The textblock of my “Bookbinding” is in good physical condition, though the surface pH of the leaves is around 4.5. The spine is becoming concave, due to 32 years of very hard use, but the sewing is completely intact. The covering material, consisting of three layers, is also in good condition. There are only a few detached areas on the spine, some delamination, and tension/compression creasing. The spine glue is still surprisingly flexible. Dover books were always well printed, with nicely chosen paper for reproducing illustrations. The book has a pleasing solidity, reminiscent of a phone book. It is not a book that needs careful handling.

At the beginning of my career, this book was read, reread, abused, annotated, and weighted the book open with a bar of steel while I bound my own books following Diehl’s instructions. While the book repair section is quite dated, the binding information is still solid. My students always get a copy of her calm and detailed checklist of what to do in the flurry of covering a full leather book (pp. 208-209).  I like the Dover reprint so much, I’ve never been tempted to buy the original two volume first edition, or the Hacker Art Books reprint.

It is great the Times published a piece about book structure for the general public. As the author notes, the current worldwide instability may drive us to look for more permanent things in our lives, and re-appreciate them. A bit of hope found in a Dover paperback?


Edith Diehl. Bookbinding: Its Background and Technique. New York: Dover Publications, Inc., 1980.  Reprint, orig. 1946.


UPDATED 6 OCT 2020: Corrected title from “… Mass Market Paperback” to “… Trade Paperback” in the title. Thanks to Ann’s comment below!

A Few Random Thoughts on 19th Century Books and Machines

Starting in the mid 20th century, many book conservators and proto-conservators rallied around the now common premise that it is the material make-up and structure of books, and not just the surface decoration that needs to be studied and conserved.  So it seems somewhat ironic that most of the recent research/ interest in 19th century cloth case bindings focuses on– you guessed it– surface decoration and famous designers.

For those who think the structure of 19th century cloth case structures are all the same, I urge you to look again. They document the most radical change in book structure during the past 12 centuries.  They dramatically evolve to become the ideal structure for fabrication by machinery.  In fact, the machinery itself is of interest, beginning almost contemporaneously with the Luddite Rebellion of 1811-12.  Interpreting how the machines evolved, were used, were maintained and affected labor is virtually unresearched.  I fear many of these machines gone- sold for scrap.  Similarly, a friend of mine recalled seeing mountains of smashed linotype machines left for trash in the 1970’s along the West Side Highway in NYC.
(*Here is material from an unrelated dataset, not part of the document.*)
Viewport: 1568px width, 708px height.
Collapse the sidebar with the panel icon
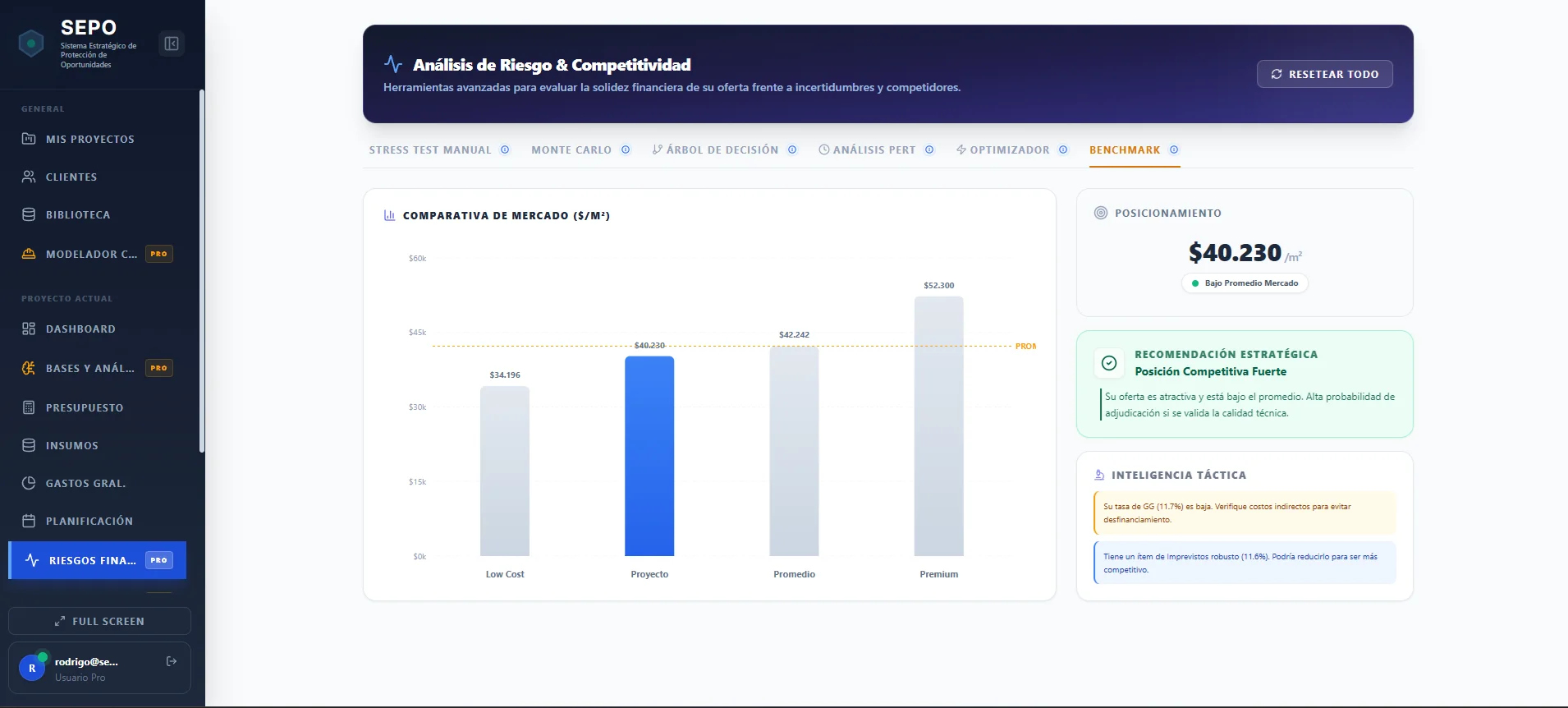[172, 44]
The structure of cloth cased books, and boarded books, preceded mechanization and was originally done by hand.  Around 1820, the only machine used in cloth binding was a rolling machine to replace hand beaters, but by the 1880’s about the only operation done by hand was the final casing in. I almost always find it interesting to look at machines, speculating about how they functioned and appreciating their aesthetics.

In some respects, the Espresso Book Machine could be considered the quintessence of bookbinding machines. It can print, bind, cover and trim a “library quality paperback” in about 4 minutes, with humans only needed to clear the occasional paper jam in the high speed printer.

Now we just need a reading machine to replace the outdated human interface….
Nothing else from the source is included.